What is being asked -
Wherever the line that contains "At what coordinates" falls, repeat it and the lines after it exactly until the records end, without any pictures.

━━━━━ Records supplied

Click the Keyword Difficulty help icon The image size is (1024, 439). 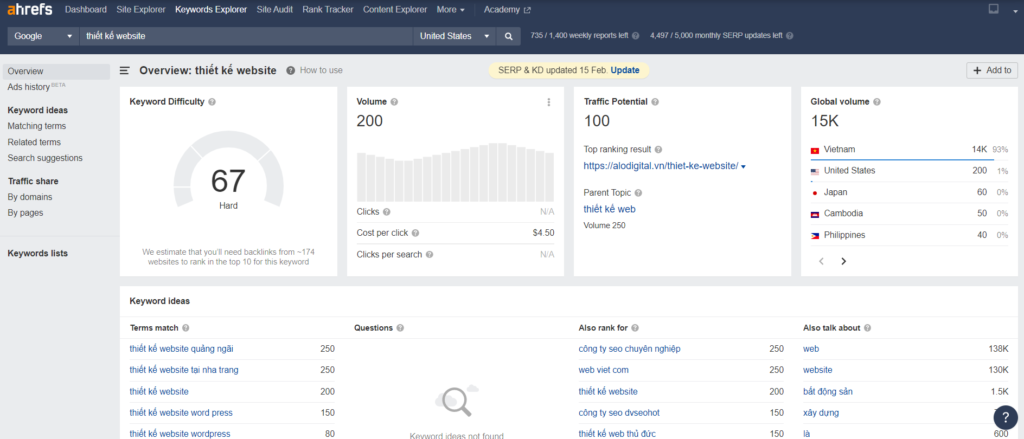point(212,102)
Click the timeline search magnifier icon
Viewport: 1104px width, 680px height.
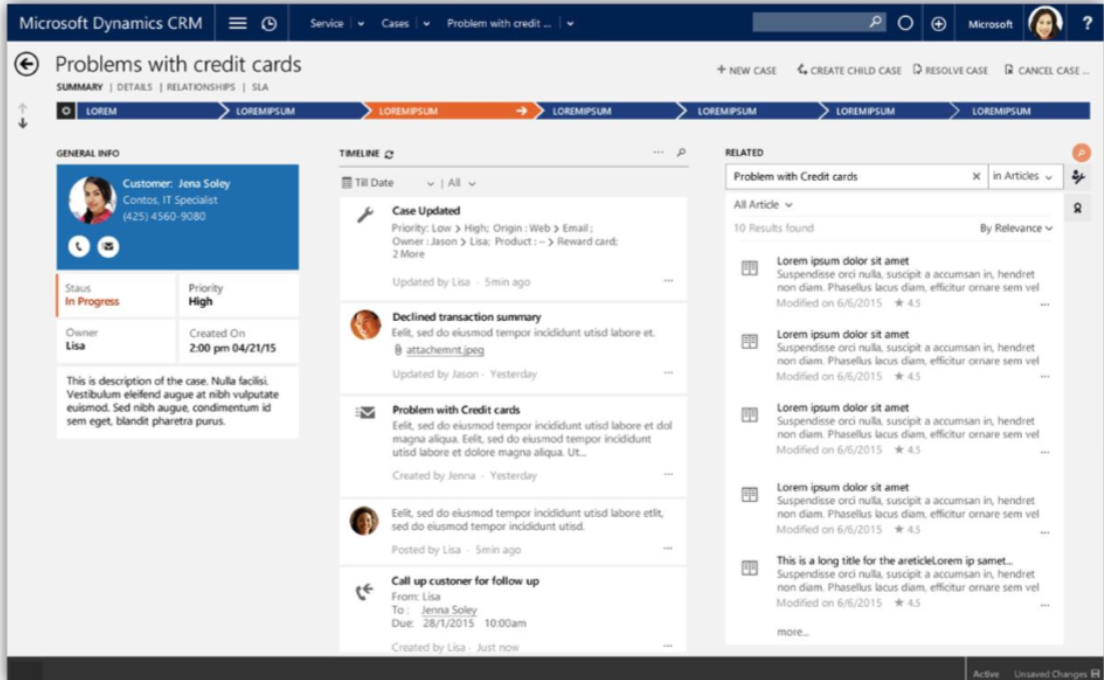pos(681,153)
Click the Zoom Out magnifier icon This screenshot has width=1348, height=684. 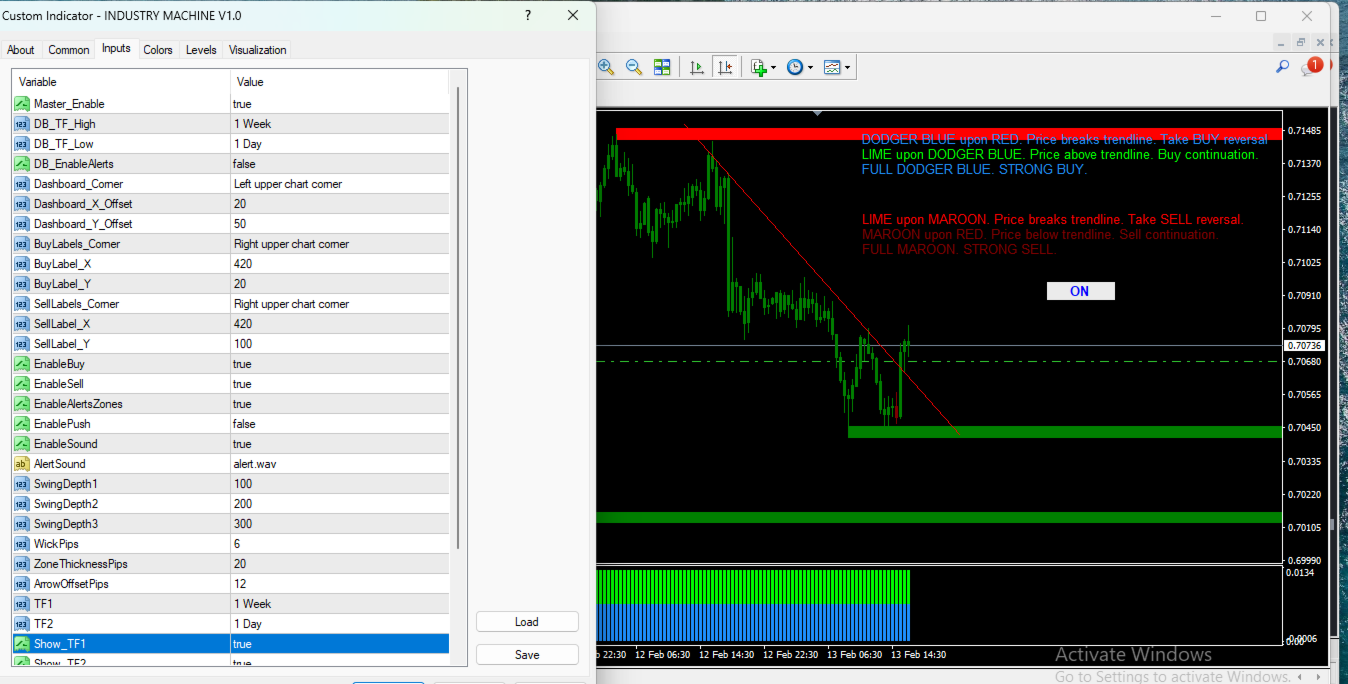click(634, 67)
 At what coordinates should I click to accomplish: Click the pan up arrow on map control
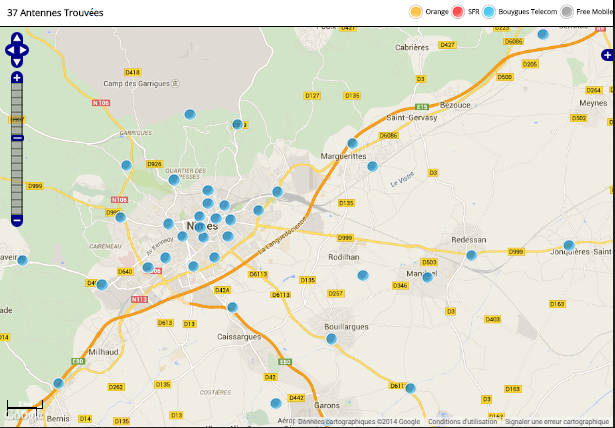tap(17, 39)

━━━━━━━━━━

Answer space -
 At what coordinates should I click to accomplish: Click the pan up arrow on map control
tap(17, 39)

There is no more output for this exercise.